“The design outlined on the plaster in the central space on the left-hand side of the skylight dome,” said Wopse, A.R.A., “is the ‘Judgment of Paris.’ The three figures of the rival goddesses are completely outlined, but, as you see, Paris is only roughly blocked in.”
“I don’t see a city,” said the Duke with some annoyance. “I only see a bit of a man. And, as for being block-tin——”
“Paris was a man—or, rather, a youth,” said Halcyon Wopse, quoting—
“‘Fair and disdainfully lidded, the Shepherd of Ida,
Holding the golden apple, desired of——’”
“Hold on!
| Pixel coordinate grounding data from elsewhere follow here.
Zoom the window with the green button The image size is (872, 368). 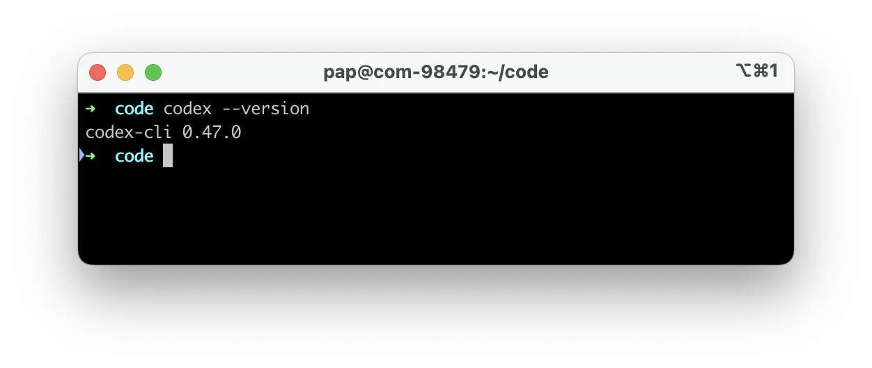(x=153, y=72)
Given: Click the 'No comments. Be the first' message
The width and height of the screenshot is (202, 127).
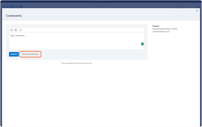Looking at the screenshot, I should 77,63.
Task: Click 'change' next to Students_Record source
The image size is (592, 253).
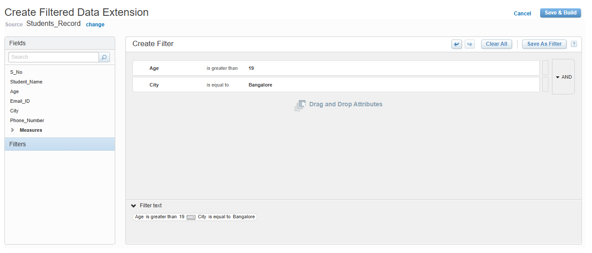Action: [95, 25]
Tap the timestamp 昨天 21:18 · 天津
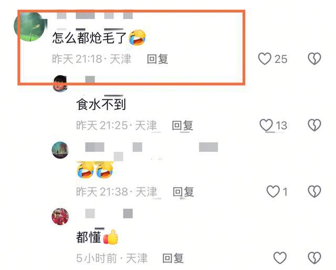Image resolution: width=336 pixels, height=270 pixels. point(92,59)
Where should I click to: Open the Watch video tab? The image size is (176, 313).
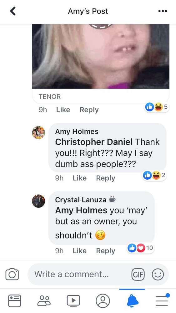click(73, 300)
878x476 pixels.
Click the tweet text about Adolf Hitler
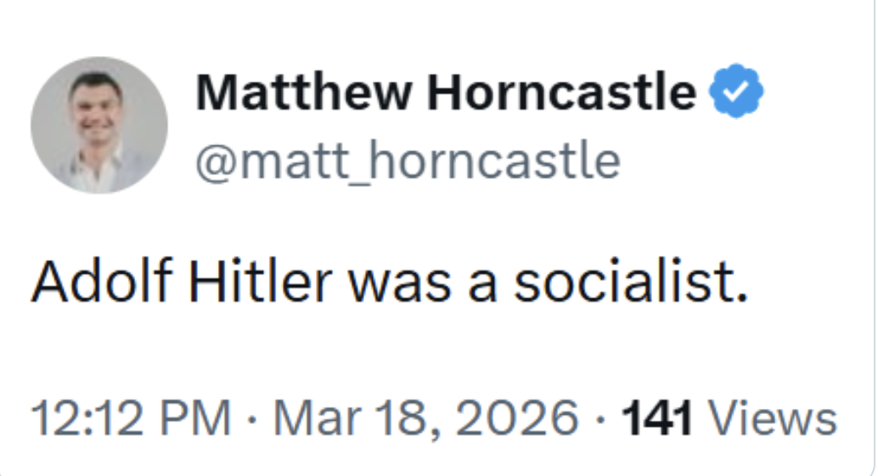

When people get spouting it knocks me galley-west,” said the Duke. “Just tell me plainly what the beggar was to judge? Goddesses? I savvy! And which of ’em took the biscuit—I mean the apple? Venus? Right you are! That’s as much as I can hold at one time, thanky!”
“Sorry if I’ve over-estimated the extent of the accommodation,” said Halcyon Wopse, smiling and lighting a cigar.
“One of the Partagas. Now, hang it,” said the Duke, “that is infernally stupid of my man.”
“Of my man, you mean,” corrected the painter.
“I begin to think,” said the Duke, “that I have, in falling in with the absurd plot, cooked up by that old footler, Beaumaris, and swopping characters with a beg—with an artist fellow like you, in order to take the fancy of a long-haired, long-legged colt of a girl——”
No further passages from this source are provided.